Zimbabwe’s President Robert Mugabe, celebrating his 90th birthday before thousands of people at a soccer stadium Sunday, said he felt like a young boy and indicated that he was not ready to step down.

“I feel as youthful and energetic as a boy of nine,” said Mugabe, at the event in Marondera, 75 kilometers (45 miles) east of Harare.

Mugabe gave his trademark clenched fist salute to the crowd, as he and his wife, Grace, stood at the back of a truck that drove around the stadium. Mugabe holds a giant birthday party in a different city each year, to take the festivities around the country.

He cut a 90-kilogram (200 pound) cake, one of five cakes served and 90 cows were butchered for the massive party, estimated to have cost $41 million.

Mugabe’s actual birthday was on Feb. 21 but he was away in Singapore for a “cataract operation” on his left eye, according to his office. He returned to Zimbabwe on Saturday.

Mugabe claimed to be as “fit as a fiddle,” in an interview broadcast on state television. On Sunday he looked robust, speaking to the crowd for an hour.

In the birthday broadcast, Mugabe insisted he isn’t ready to retire.

“Why should it (retirement) be discussed when it is not due?” he said in an interview broadcast on state television. “The leadership still exists that runs the country. In other words I am still there … When the day comes and I retire … I do not want to leave my party in tatters. I want to leave it intact.”

Mugabe claimed he is the harbinger of good tidings for the nation, as the country has been soaked with rains around his birthday.

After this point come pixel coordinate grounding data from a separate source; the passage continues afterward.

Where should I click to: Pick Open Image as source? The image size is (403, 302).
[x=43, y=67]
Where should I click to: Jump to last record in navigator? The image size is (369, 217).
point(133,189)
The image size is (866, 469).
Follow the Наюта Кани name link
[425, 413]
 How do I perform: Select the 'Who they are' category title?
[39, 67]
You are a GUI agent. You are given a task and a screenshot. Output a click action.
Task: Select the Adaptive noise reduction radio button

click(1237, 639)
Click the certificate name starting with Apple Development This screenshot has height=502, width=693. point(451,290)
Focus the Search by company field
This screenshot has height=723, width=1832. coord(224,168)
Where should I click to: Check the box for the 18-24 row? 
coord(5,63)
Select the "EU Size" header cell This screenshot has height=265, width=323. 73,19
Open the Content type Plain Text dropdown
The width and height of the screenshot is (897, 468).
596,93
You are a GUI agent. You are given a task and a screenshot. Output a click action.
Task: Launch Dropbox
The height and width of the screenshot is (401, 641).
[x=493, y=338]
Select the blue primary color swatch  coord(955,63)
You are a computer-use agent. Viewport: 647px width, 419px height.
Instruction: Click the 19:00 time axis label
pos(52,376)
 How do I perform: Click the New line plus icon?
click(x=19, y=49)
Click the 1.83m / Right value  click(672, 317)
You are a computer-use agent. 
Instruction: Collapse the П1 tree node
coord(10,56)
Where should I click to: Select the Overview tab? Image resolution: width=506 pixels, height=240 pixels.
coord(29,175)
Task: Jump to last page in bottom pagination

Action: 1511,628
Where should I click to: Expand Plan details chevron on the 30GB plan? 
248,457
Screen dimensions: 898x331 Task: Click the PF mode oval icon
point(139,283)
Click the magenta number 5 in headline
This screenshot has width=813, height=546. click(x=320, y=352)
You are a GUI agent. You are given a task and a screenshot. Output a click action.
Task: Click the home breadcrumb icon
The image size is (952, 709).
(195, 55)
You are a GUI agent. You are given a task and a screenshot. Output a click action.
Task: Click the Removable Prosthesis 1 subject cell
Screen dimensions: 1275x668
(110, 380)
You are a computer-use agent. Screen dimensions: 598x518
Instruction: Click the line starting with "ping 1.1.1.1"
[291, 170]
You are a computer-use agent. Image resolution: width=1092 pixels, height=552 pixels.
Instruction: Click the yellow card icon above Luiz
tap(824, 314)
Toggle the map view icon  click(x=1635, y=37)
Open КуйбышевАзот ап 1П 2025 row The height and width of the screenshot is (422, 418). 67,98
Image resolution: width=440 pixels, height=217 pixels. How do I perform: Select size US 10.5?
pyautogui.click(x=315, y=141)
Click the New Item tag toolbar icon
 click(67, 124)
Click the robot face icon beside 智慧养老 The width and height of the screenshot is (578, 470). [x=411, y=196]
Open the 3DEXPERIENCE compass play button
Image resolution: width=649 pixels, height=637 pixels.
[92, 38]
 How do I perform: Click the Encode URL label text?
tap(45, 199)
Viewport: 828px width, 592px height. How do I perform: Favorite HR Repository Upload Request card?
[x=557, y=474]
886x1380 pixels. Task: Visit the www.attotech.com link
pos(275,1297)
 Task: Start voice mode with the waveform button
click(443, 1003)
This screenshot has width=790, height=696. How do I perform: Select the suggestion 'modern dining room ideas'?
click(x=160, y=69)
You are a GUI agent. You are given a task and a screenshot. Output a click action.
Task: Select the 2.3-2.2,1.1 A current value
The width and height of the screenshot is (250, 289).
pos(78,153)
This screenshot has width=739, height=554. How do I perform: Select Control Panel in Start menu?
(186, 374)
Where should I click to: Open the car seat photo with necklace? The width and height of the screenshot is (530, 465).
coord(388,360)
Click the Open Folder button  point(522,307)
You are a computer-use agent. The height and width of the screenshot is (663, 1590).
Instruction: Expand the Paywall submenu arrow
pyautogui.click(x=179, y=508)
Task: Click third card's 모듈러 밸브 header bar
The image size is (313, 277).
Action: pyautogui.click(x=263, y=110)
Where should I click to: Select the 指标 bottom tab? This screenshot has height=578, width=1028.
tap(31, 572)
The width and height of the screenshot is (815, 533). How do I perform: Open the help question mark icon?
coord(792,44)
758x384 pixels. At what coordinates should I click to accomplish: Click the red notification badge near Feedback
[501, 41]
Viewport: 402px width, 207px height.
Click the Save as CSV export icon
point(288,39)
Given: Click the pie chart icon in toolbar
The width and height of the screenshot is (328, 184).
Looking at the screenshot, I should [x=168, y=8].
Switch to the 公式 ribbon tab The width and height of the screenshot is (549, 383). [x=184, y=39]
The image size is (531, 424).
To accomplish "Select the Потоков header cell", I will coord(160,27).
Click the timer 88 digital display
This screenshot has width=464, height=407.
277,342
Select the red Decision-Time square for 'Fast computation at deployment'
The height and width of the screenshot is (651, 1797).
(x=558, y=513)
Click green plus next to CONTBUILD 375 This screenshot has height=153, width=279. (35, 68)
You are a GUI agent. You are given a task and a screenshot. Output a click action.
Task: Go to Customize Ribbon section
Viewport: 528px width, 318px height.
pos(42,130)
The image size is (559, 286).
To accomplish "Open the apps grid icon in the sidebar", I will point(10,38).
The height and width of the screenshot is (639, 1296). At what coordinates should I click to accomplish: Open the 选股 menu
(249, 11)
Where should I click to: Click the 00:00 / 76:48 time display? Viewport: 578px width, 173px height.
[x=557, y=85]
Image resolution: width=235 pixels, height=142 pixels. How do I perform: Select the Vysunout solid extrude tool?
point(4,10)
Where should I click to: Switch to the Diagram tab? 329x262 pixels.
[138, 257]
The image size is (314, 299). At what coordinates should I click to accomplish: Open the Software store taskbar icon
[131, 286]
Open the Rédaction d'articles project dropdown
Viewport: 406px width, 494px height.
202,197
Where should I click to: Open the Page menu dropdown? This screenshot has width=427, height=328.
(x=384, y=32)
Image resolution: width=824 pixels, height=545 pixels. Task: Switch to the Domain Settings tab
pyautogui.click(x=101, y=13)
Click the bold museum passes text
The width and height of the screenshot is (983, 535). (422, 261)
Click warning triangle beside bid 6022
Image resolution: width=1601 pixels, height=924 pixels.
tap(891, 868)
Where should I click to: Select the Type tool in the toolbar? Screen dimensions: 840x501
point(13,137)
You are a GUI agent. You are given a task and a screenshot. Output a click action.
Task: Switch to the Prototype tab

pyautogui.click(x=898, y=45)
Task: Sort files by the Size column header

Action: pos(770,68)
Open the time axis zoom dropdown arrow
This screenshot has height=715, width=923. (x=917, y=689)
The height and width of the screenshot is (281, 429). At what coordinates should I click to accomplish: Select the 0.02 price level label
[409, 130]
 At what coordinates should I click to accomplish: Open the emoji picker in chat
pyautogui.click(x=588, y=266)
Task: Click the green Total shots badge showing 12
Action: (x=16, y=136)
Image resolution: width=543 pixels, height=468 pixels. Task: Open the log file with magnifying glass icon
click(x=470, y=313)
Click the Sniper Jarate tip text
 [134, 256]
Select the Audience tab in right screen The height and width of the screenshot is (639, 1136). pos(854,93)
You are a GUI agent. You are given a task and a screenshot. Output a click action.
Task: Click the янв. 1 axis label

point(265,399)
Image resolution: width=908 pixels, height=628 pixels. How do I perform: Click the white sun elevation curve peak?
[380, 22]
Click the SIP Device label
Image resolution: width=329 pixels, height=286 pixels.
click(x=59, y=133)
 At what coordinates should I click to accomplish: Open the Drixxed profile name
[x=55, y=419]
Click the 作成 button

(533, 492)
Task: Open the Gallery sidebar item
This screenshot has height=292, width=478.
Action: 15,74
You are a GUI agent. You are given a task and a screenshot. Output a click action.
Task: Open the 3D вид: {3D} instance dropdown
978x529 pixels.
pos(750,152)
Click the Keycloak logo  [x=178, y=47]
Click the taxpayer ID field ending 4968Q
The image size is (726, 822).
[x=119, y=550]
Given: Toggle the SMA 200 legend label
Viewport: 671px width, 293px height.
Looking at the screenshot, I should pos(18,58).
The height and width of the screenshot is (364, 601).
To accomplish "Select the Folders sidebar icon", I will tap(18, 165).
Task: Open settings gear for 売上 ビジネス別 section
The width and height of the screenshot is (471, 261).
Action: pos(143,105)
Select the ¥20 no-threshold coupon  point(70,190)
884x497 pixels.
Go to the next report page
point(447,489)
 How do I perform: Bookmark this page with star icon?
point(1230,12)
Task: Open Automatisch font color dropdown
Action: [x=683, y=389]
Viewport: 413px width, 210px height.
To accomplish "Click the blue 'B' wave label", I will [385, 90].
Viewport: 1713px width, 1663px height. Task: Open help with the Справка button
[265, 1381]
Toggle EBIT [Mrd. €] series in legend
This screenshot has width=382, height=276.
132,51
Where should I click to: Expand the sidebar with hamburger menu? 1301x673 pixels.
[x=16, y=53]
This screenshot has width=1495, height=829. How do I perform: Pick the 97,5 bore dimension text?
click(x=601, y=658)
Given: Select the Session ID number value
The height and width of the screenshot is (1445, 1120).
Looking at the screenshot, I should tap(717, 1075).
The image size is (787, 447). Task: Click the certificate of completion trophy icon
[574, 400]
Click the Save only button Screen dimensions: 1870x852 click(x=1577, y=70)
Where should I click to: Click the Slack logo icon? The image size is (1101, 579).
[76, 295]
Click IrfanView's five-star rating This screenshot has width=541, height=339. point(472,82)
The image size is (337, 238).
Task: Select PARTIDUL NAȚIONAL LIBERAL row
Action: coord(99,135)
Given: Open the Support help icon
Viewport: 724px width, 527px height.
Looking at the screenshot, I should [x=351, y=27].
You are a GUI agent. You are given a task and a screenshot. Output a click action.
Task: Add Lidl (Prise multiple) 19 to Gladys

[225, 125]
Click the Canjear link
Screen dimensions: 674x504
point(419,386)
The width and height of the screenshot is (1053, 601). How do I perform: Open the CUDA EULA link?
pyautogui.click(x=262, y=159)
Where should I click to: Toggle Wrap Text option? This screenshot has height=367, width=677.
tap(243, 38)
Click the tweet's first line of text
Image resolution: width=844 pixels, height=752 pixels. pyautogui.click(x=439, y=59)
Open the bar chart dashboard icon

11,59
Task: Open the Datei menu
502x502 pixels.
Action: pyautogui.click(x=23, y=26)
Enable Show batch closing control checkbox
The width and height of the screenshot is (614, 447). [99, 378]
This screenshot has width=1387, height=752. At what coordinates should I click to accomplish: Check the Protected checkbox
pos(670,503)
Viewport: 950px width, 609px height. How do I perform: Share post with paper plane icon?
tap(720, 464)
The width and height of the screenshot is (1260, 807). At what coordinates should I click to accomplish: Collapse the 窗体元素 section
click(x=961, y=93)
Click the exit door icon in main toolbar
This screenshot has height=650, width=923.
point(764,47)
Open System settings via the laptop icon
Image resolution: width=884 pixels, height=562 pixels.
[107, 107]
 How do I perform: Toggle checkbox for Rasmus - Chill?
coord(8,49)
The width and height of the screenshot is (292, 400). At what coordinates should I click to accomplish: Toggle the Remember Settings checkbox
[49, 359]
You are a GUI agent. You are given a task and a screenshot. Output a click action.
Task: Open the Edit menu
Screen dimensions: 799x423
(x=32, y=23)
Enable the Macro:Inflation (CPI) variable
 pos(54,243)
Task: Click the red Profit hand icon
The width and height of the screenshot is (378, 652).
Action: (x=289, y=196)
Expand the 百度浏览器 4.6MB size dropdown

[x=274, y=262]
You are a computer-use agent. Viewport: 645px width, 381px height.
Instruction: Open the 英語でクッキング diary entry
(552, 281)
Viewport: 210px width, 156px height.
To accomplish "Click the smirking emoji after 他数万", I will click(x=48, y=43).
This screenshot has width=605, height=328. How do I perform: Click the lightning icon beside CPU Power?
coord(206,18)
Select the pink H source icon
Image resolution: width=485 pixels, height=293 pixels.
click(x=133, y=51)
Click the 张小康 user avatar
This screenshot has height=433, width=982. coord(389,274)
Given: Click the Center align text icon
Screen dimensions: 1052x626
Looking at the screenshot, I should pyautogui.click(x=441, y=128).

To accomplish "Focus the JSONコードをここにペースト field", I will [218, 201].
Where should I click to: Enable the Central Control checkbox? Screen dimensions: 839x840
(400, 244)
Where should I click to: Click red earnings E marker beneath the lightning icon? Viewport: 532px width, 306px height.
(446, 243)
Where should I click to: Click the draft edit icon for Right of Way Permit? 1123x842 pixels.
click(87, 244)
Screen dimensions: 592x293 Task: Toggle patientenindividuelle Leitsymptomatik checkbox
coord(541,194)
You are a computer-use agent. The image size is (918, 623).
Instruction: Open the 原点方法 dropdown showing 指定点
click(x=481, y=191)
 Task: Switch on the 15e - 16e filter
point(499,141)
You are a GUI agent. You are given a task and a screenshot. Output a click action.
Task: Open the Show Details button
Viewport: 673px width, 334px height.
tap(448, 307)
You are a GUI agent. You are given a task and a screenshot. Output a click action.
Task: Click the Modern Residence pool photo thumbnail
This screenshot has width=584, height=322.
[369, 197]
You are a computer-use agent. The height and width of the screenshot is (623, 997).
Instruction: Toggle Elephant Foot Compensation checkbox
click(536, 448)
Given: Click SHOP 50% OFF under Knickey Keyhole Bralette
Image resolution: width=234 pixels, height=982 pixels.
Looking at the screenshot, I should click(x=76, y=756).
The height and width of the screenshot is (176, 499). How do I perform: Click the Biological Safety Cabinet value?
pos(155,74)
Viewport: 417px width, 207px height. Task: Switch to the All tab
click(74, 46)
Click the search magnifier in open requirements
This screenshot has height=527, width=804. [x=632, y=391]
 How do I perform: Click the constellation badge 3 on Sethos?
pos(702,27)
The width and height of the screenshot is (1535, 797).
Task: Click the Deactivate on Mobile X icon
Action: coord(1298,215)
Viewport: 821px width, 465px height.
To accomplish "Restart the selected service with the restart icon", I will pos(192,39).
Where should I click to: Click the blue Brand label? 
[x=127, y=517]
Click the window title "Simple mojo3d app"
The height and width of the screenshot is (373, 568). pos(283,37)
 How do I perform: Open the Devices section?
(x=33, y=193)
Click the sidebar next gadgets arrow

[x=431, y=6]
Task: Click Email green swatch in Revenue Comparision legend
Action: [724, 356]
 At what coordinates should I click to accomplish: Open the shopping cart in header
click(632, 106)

“My mother told me I was born during a year of plenty, in a year of a good harvest,” he said. “Now we see rains coming down as I turn 90, this is going to be a year of good harvests.”

Mugabe’s 90th birthday comes amid intense speculation about Zimbabwe’s future when his grip on power loosens.

Vying to replace him are Vice President Joice Mujuru and Justice Minister Emmerson Mnangagwa.